In tarda età il cervello può perdere colpi. Ma rischia di più chi ha avuto molti figli (da tre in su). Per la prima volta uno studio della Columbia University pubblicato su Demography dimostra un’associazione tra la numerosità della prole e il declino cognitivo dei genitori durante la vecchiaia: tanti figli possono avere un impatto negativo sulla memoria, la concentrazione, la lucidità di pensiero in età avanzata.

I ricercatori hanno analizzato i dati della Survey of Health, Aging and Retirement (SHARE), una indagine condotta in 20 Paesi europei sulla popolazione over 65, per esaminare le differenze nelle performance cognitive tra chi aveva due figli e chi ne aveva da tre in su. 

Basandosi su metodi econometrici avanzati in grado di distinguere la causalità dalle semplici associazioni, gli scienziati hanno osservato che avere tre o più figli rispetto a due comporta peggiori performance cognitive in tarda età. Vale per le donne tanto quanto per gli uomini. 

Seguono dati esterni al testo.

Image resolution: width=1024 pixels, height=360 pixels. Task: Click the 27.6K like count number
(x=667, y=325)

Perché la prole numerosa “fa male” al cervello? Il fenomeno può dipendere da molti fattori, che intervengono per lo più in maniera indiretta. In primo luogo, c’è la questione delle bocche da sfamare. Ad ogni figlio in più aumentano le spese famigliari, le preoccupazioni, le incertezze finanziarie, a volte superando la soglia della povertà. L’indigenza, come dimostrano molti studi, può favorire il deterioramento cognitivo. 

In secondo luogo, avere molti figli per le donne significa spesso dover rinunciare al lavoro e quindi a una vita mentalmente attiva che allontana i disturbi cognitivi. Infine, gestire una famiglia numerosa, soprattutto senza aiuti, è stressante e può indurre a comportamenti rischiosi per la salute che influenzano negativamente le funzioni cognitive con l’avanzare degli anni. I genitori con più figli hanno meno tempo da dedicare ad attività ricreative stimolanti dal punto di vista cognitivo. Senza trascurare gli effetti di una prole numerosa sulla qualità del sonno e di conseguenza sulla salute del cervello. 

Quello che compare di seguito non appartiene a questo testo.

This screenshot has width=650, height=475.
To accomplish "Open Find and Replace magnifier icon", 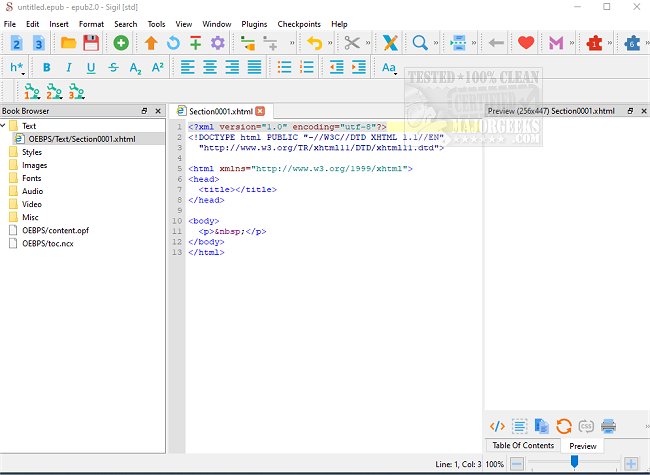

I ricercatori fanno notare però che molto dipende dall’ambiente. Lo studio condotto in Europa potrebbe dare risultati diversi in altri luoghi del mondo e in altre culture. Nei Paesi europei, a differenza di quanto accade altrove, il fatto di avere molti figli non assicura un aumento delle relazioni sociali, elemento chiave per preservare le funzioni cognitive. Nonostante la prole numerosa, l’isolamento sociale, fattore di rischio per la demenza e il deterioramento cognitivo, non viene scongiurato. 

I ricercatori hanno calcolato avere tre o più figli fa invecchiare il cervello di 6,2 anni. 

«Data l'entità dell'effetto, gli studi futuri sulle capacità cognitive in tarda età dovrebbero anche esaminare la fertilità come fattore prognostico insieme a predittori più comunemente ricercati, come l'istruzione, le esperienze professionali, l'esercizio fisico e la salute mentale e fisica», affermano i ricercatori.